A person domiciled in a member state may also be sued … (2) as a third party in an action on a warranty or guarantee or in any other third-party proceedings, in the court seised of the original proceedings, unless these were instituted solely with the object of removing him the jurisdiction of the court which would be competent in his case.”

Separate proceedings in separate countries (ie England and Germany) would have given rise to a real risk of irreconcilable judgments and there was a close connection between the proceedings brought by Master Roberts against SAAFA and those brought by SAAFA against AKV. This meant it would be “rational for, and that the harmonious and efficacious administration of justice requires, the Court to hear both claim and third party proceedings in the same action.”

The date of the tort preceded Rome II and there was a dispute on the applicable law. Section 11 of The Private International Law (Miscellaneous Provisions) Act 1995 would ordinarily designate German law, as Germany was the place of the tort. However, section 12 could allow English law to apply if “in all the circumstances” it would be “substantially more appropriate” to apply the law of another country to which the tort was connected, ie England.

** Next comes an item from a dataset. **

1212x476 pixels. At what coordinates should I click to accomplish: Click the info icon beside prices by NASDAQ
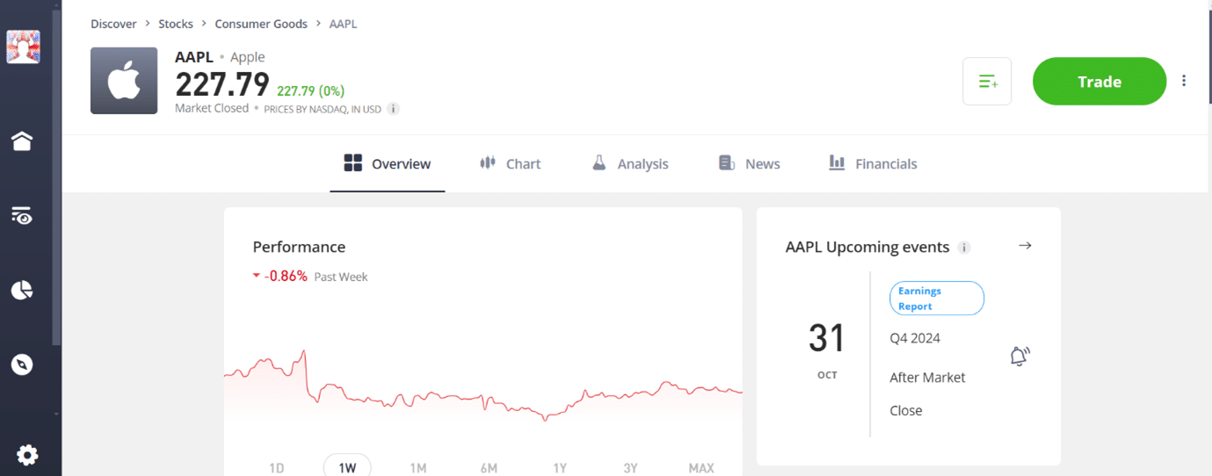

In a long second High Court decision delivered this April, Mrs Justice Foster held that German law applied to the substance of the dispute as well as to the matter of limitation. She held that the claimant’s claim against SAAFA was not time-barred by German law.

AKV argued that as the proper law of the dispute was German law it should therefore also apply to SAAFA’s part 20 / contribution claim against AKV. It maintained that, on the facts and given the expert evidence, the contribution claim would be time-barred under German law. SAAFA argued against that and submitted that the Civil Liability (Contribution) Act 1978 should be treated as having extra-territorial effect, meaning that the English Court was mandated to apply it, and its two year limitation period, even if German law applied under private international law rules. If this was the case then SAAFA could continue against AKV.

The matter reached the Court of Appeal which handed down judgment on Friday 17 July, more than 20 years after Harry Robert’s birth.

In another lengthy and detailed judgment covering 39 pages, the Court decided that the 1978 Act did have extra-territorial application and would therefore override German law, despite the paucity of recent authority on the point and despite the academic views pointing the other way. The reasoning on the point is involved, but in essence the Court took the view that this solution was consistent with the ordinary meaning of the 1978 Act, in particular the second part of section 1(6) which was said to envisage the Act applying even if the principal claim was subject to a foreign law: “it is immaterial whether any issue arising in any such action [ie the claim by the person who suffered damage] was or would be determined (in accordance with the rules of private international law) by reference to the law of a country outside England and Wales.”

It therefore followed that SAAFA’s claim against AKV could proceed. Whether this recent Court of Appeal decision is the end of the issue and of the long procedural history in this case remains to be seen.